INFORMATION SHOWN –
Segment Open

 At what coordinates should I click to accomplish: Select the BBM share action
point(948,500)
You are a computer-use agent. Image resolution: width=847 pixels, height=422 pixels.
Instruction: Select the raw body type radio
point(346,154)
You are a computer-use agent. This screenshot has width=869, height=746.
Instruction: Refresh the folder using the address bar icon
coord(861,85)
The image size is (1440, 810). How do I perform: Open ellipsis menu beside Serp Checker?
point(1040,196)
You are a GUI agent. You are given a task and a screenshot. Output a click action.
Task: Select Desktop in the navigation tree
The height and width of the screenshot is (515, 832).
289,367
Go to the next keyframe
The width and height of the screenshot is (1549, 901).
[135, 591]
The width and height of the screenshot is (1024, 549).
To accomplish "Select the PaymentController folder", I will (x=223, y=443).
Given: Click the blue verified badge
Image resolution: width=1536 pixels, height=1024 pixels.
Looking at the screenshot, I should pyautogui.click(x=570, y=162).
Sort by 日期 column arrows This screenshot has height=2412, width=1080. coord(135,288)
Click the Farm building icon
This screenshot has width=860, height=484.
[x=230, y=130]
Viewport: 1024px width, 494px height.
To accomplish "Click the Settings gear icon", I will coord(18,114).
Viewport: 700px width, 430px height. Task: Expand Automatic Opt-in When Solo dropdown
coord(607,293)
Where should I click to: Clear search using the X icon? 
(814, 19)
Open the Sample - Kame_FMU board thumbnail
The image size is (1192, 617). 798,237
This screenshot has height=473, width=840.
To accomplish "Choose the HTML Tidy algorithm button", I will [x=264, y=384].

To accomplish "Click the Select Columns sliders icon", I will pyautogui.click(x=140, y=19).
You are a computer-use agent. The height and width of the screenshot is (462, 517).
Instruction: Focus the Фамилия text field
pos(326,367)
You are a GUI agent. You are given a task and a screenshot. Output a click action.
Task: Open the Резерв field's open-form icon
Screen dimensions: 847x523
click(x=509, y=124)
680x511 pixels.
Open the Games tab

Segment Closed

WHAT IS NEEDED –
Your task is to quote, without any alteration, the lines running from the top of the records to the line that holds "Task: Select Desktop in the navigation tree", both included.

THE COMPLETED TASK –
 At what coordinates should I click to accomplish: Select the BBM share action
point(948,500)
You are a computer-use agent. Image resolution: width=847 pixels, height=422 pixels.
Instruction: Select the raw body type radio
point(346,154)
You are a computer-use agent. This screenshot has width=869, height=746.
Instruction: Refresh the folder using the address bar icon
coord(861,85)
The image size is (1440, 810). How do I perform: Open ellipsis menu beside Serp Checker?
point(1040,196)
You are a GUI agent. You are given a task and a screenshot. Output a click action.
Task: Select Desktop in the navigation tree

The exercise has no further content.